“Almost from its inception, the evolution of Mexico’s natural-gas industry has been designed and executed according to specific planning by the public sector.” This penultimate sentence in Fredda Jean Bullard’s book is the most significant statement in the volume from the historical standpoint. The development of the Mexican gas industry is unique among non-Communist economies—a prime example of socialized economic development in a highly nationalized political system.

Bullard uses statistical data in 122 tables, charts, and figures to indicate the growth of the gas industry; she examines exploration, reserves, production, processing, transportation, consumption, utilization, and pricing. The data are voluminous and complete, so that she has concentrated into one available printed manual information which is otherwise hard to find and sometimes not printed. The focus is not always perfect, but the mind’s eye can sharpen that.

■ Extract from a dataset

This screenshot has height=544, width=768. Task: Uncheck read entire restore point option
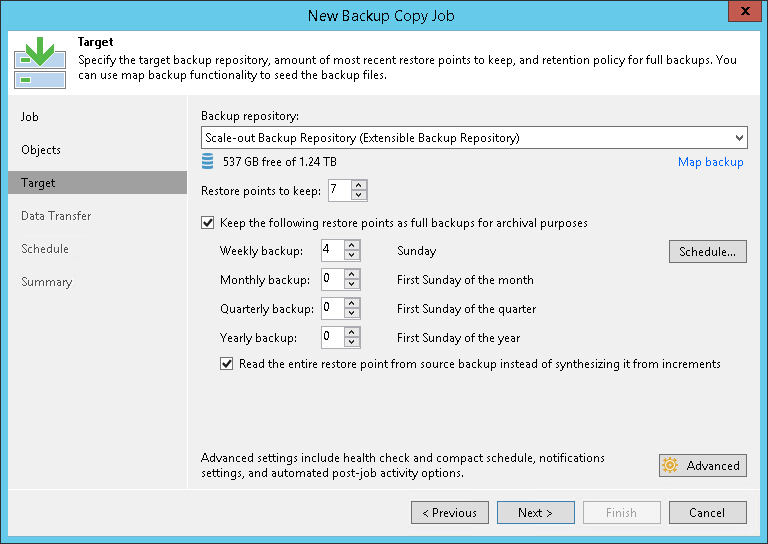[226, 364]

Petróleos Mexicanos (Pemex), the socialized national oil agency, has controlled the development of the gas industry in a rational manner. It has used increased gas production to alleviate parallel and peripheral economic-social pressures on the whole Mexican system of production and consumption. Increased gas use releases petroleum for other internal uses and for export. Gas production makes possible a petrochemical industry (nitrogenous fertilizers and polyethylene materials), which relieves some pressure on the balance of payments by reducing imports and by increasing agricultural production (not to mention lagniappe in the form of chemically pure sulfur). Mexico continues to be firm in its socialized approach to basic production. Petrochemical production (including anhydrous ammonia) is a state monopoly. Pemex regulates production to enforce uniform and rigorous conservation. It does not allow market or war psychology to dominate production planning in basic industry.

The results are impressive, as Bullard shows. Since 1948 consumption of gas and petroleum energy in Mexico has increased 400 percent, with gas supplying about 20 percent of all energy consumed in Mexico. Pipelines have been expanded from 1,231 miles in 1938 to 7,163 miles in 1963 and located rationally with respect to producing areas and industrial consumption. Mexico’s annual growth rate in energy consumption is estimated at 8 percent, double the world average, while imports of energy-producing materials have decreased. Imports of pipe and machinery have declined, as Mexico has begun to produce such equipment herself. Pricing is rationally determined rather than a by-product of the “market.” After experiencing the private blockade in 1938, which cut off her supply of tetraethyl lead, what pleasure Mexico must take in a partnership with Du Pont to produce a surplus of that commodity!

To keep Mexico’s level of development in perspective, however, it is worth noting (as Bullard does) that in 1945 Pemex drilled the deepest well on record and used wood as the fuel to power the drilling machinery. Nevertheless, as Bullard’s data establish, the development of the Mexican nationalized gas industry is a social-economic success story.